- Origin: California
- Genres: Alternative rock, indie pop, indie rock
- Years active: 2013 – 2016
- Labels: Barsuk Records Harvest Records
- Members: Billy Uomo, Sarah Rayne Leigh, Jeffery Baird, Bryan Harris

= Babes (band) =

Babes is a Los Angeles–based indie pop band formed in 2013. The band is made up of siblings Billy Uomo, Sarah Rayne Leigh, and their cousins Jeffrey Baird and Bryan Harris. Their music has been described by critics as sad yet irreverent pop music for the bedroom with occasional flashes of sunny surf pop.

Babes was the first ever musical guest on the podcast Harmontown in late 2016, and has since reappeared on additional episodes.

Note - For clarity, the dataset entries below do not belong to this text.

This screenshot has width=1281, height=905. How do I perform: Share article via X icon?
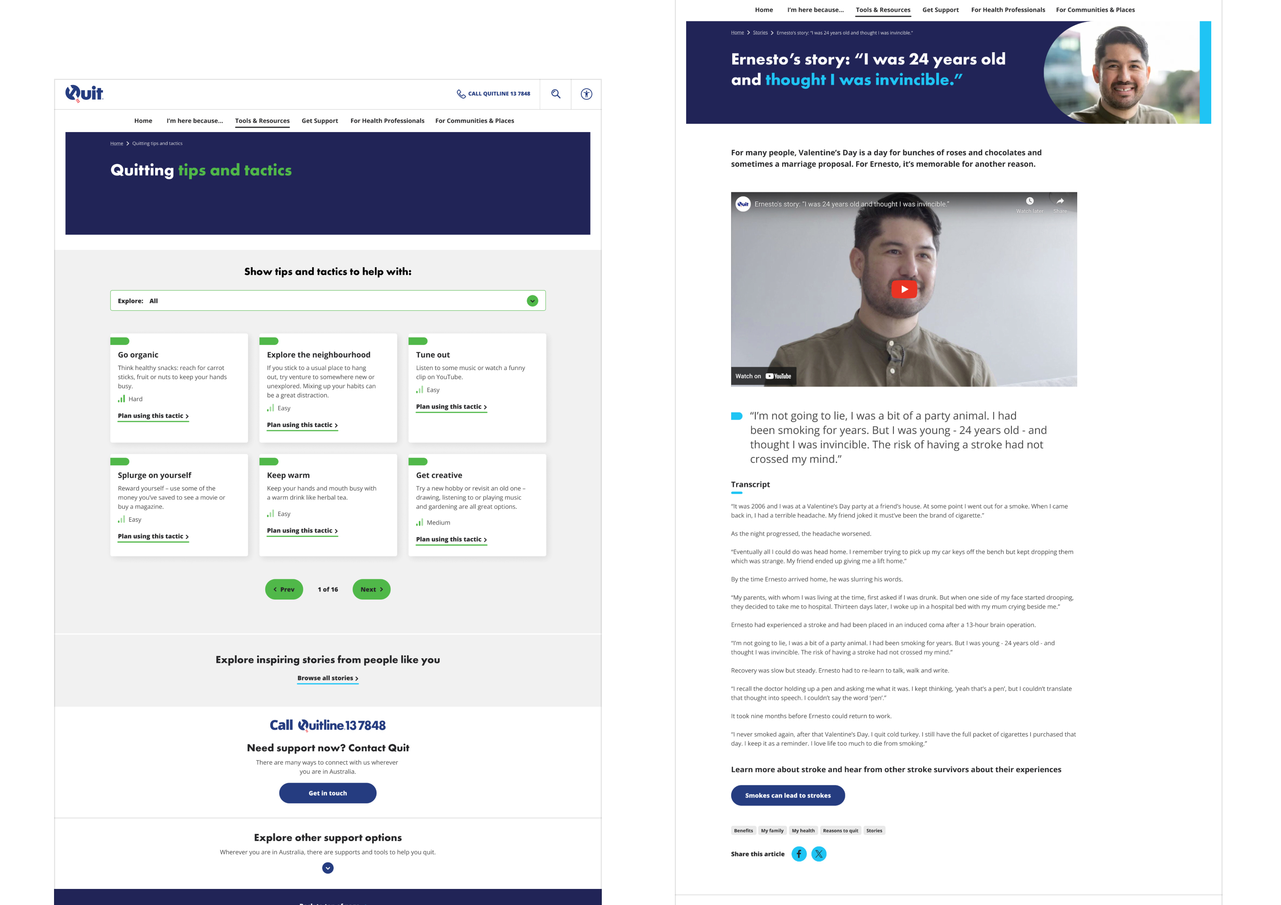pyautogui.click(x=818, y=854)
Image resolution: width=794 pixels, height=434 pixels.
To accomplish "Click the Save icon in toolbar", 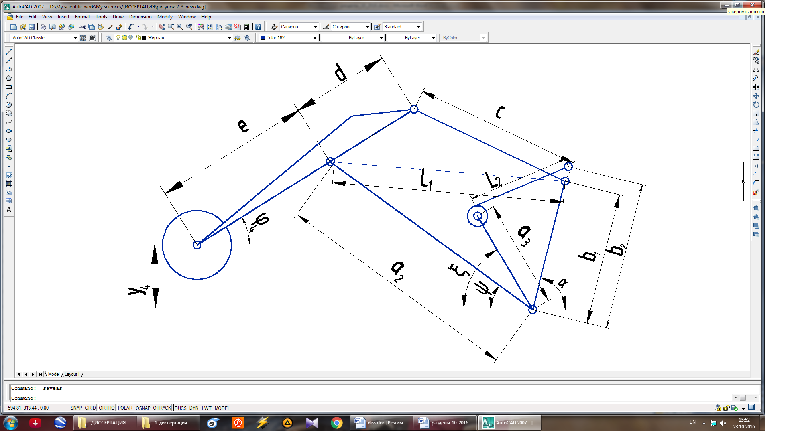I will pyautogui.click(x=32, y=27).
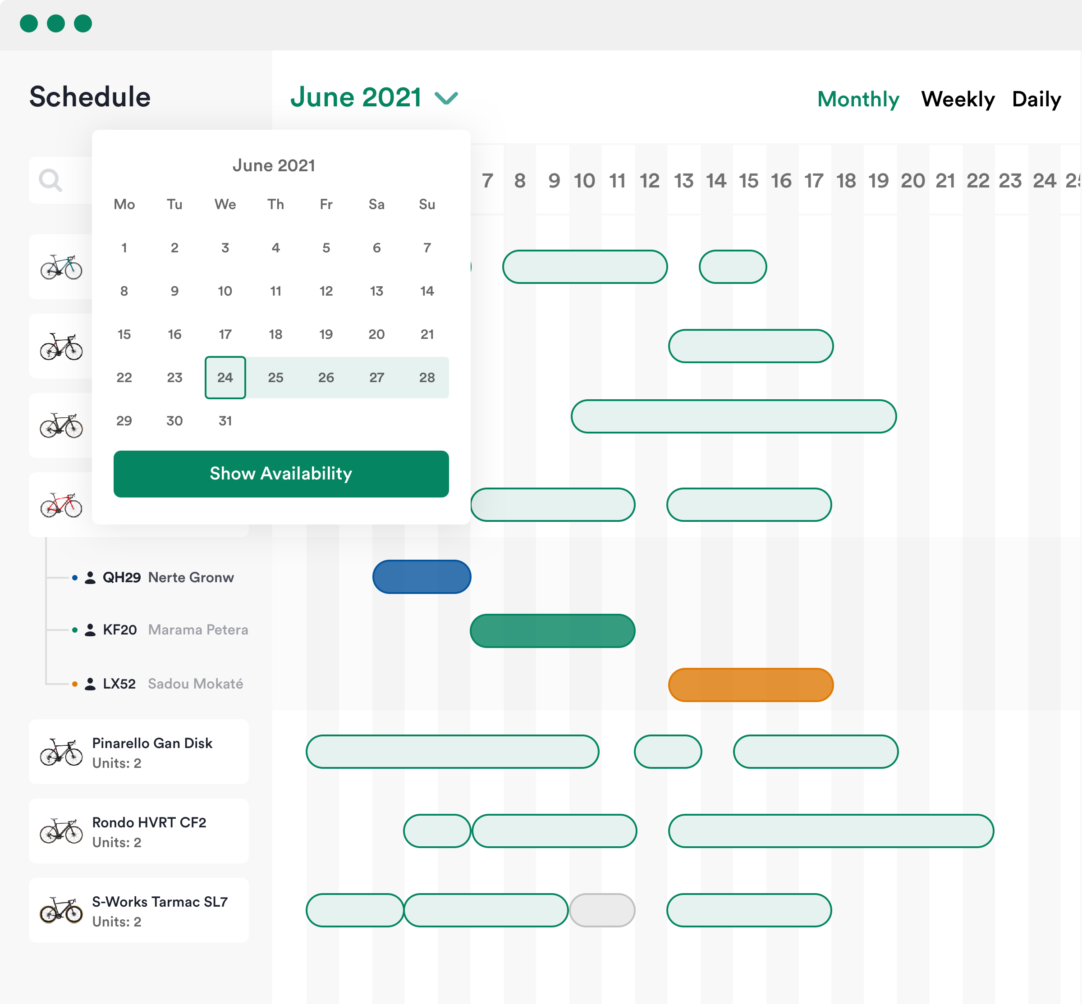
Task: Click the blue QH29 booking bar
Action: (422, 577)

The band's music has also been featured on Adult Swim, with comedians such as Eric Wareheim and DJ Douggpound starring in their videos.

Babes frontman and primary songwriter Billy Uomo also collaborates with Nedelle Torrisi on shared musical projects. Together they have appeared in music videos and also released Kinks covers and produced scores for film and television.

== Musical releases ==

Album cover of Babes by Babes.

Babes' self-titled debut EP came out in 2013 on Harvest Records. Barsuk Records released their second album Untitled (Five Tears) the following year, which is notable for having been recorded entirely on a mobile rig in various Southern California locations.